• Requirement A:
Copy the PLB text from "Nurses play a vital" to "hinder technique adherence." word for word.
• Requirement B:
List every heading in the PLB text.

Nurses play a vital role in teaching and reinforcing PLB. They monitor patients for respiratory distress signs such as increased PLB use, dyspnea, or accessory muscle engagement. Nurses’ ability to promptly recognize distress ensures rapid initiation of response teams and prevents further deterioration.[21][22] For conditions such as COPD, congestive heart failure, or panic attacks, PLB can calm the patient, alleviate dyspnea, and potentially reduce the need for noninvasive mechanical ventilation.[23][24] Further, pharmacists optimize medication regimens to alleviate respiratory symptoms, complementing PLB’s benefits. Rehabilitation Specialists integrate PLB into physical therapy sessions, while mental health professionals address anxiety that may exacerbate dyspnea and hinder technique adherence.
Ethical responsibilities include respecting patient autonomy and addressing barriers like literacy or cultural differences during education. Interprofessional communication and care coordination ensure continuity, with regular team huddles and clear documentation fostering collaboration. By actively teaching and reinforcing PLB, health professionals empower patients to manage their symptoms effectively, improving outcomes, safety, and team performance.
Nursing, Allied Health, and Interprofessional Team Monitoring
Effective patient monitoring using PLB requires coordinated efforts by nursing staff, allied health professionals, and the interprofessional care team to enhance patient outcomes and ensure safety.
Nursing Role
Nurses play a pivotal role in teaching PLB, explaining its benefits and potential adverse events, and ensuring proper technique through demonstration and patient practice. They should also educate trainees or patients about when PLB is useful, such as during episodes of dyspnea related to COPD, congestive heart failure, or panic attacks. With frequent patient contact, nurses are well-positioned to identify respiratory distress signs, including dyspnea, use of accessory muscles, and increased respiratory rate. Recognizing these signs allows nurses to alert the appropriate response team and physicians for timely intervention, potentially preventing deterioration and the need for mechanical ventilation. Nurses should also monitor for respiratory muscle fatigue in COPD patients, a common consequence of compensatory PLB, and promptly report concerns to the care team.
Allied Health Professionals
Respiratory therapists refine PLB techniques, ensuring patients perform them correctly and tailor interventions to individual needs. Physical and occupational therapists integrate PLB into rehabilitation programs, assessing its utility during functional tasks or exertion. Mental health professionals provide support to address anxiety or panic that may interfere with effective technique use.

• Information given:
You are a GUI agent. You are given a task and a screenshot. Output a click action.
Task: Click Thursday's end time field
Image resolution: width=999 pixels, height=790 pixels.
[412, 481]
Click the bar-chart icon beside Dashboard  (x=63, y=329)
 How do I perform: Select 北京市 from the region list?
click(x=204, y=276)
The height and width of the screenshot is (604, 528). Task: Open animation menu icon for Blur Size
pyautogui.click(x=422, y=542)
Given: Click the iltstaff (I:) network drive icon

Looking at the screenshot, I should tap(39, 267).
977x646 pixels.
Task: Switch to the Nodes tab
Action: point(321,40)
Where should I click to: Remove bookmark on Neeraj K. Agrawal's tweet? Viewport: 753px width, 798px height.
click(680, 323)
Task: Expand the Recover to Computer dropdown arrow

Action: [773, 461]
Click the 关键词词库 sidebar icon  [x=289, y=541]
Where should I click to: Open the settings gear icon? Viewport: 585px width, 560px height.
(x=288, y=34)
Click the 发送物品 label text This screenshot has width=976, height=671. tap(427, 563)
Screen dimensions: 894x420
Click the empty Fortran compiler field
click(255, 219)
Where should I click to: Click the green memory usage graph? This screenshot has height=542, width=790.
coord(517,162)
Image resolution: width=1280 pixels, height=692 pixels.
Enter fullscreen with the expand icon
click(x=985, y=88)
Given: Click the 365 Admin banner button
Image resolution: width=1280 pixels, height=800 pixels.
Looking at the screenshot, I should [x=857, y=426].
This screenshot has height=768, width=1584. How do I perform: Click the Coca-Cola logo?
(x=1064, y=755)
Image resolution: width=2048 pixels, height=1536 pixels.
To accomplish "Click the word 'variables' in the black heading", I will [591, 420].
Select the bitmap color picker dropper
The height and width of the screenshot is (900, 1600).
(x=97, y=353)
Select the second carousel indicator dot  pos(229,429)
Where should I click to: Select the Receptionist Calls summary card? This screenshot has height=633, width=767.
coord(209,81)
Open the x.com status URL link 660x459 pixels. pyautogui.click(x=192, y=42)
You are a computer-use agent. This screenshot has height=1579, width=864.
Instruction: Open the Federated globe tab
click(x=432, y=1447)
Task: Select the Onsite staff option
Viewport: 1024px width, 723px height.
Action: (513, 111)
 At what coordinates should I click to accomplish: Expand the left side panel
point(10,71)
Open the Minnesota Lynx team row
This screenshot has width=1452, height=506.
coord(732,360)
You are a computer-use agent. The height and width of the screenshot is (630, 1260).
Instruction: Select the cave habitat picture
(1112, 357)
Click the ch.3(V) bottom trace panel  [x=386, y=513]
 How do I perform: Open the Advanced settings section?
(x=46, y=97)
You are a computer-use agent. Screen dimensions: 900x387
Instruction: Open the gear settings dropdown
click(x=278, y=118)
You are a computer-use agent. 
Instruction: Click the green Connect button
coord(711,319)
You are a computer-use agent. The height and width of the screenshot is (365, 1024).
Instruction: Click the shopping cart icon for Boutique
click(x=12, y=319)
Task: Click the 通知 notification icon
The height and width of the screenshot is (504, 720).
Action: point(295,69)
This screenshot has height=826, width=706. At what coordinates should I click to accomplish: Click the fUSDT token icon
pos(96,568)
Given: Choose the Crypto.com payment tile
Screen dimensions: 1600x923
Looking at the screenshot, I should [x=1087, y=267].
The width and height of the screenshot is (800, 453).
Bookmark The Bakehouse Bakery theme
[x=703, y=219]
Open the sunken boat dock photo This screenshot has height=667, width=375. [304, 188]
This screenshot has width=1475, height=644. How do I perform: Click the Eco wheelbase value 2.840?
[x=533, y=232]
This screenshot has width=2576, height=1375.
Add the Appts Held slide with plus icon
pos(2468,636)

• Answer section A:
Nurses play a vital role in teaching and reinforcing PLB. They monitor patients for respiratory distress signs such as increased PLB use, dyspnea, or accessory muscle engagement. Nurses’ ability to promptly recognize distress ensures rapid initiation of response teams and prevents further deterioration.[21][22] For conditions such as COPD, congestive heart failure, or panic attacks, PLB can calm the patient, alleviate dyspnea, and potentially reduce the need for noninvasive mechanical ventilation.[23][24] Further, pharmacists optimize medication regimens to alleviate respiratory symptoms, complementing PLB’s benefits. Rehabilitation Specialists integrate PLB into physical therapy sessions, while mental health professionals address anxiety that may exacerbate dyspnea and hinder technique adherence.

• Answer section B:
Nursing, Allied Health, and Interprofessional Team Monitoring
Nursing Role
Allied Health Professionals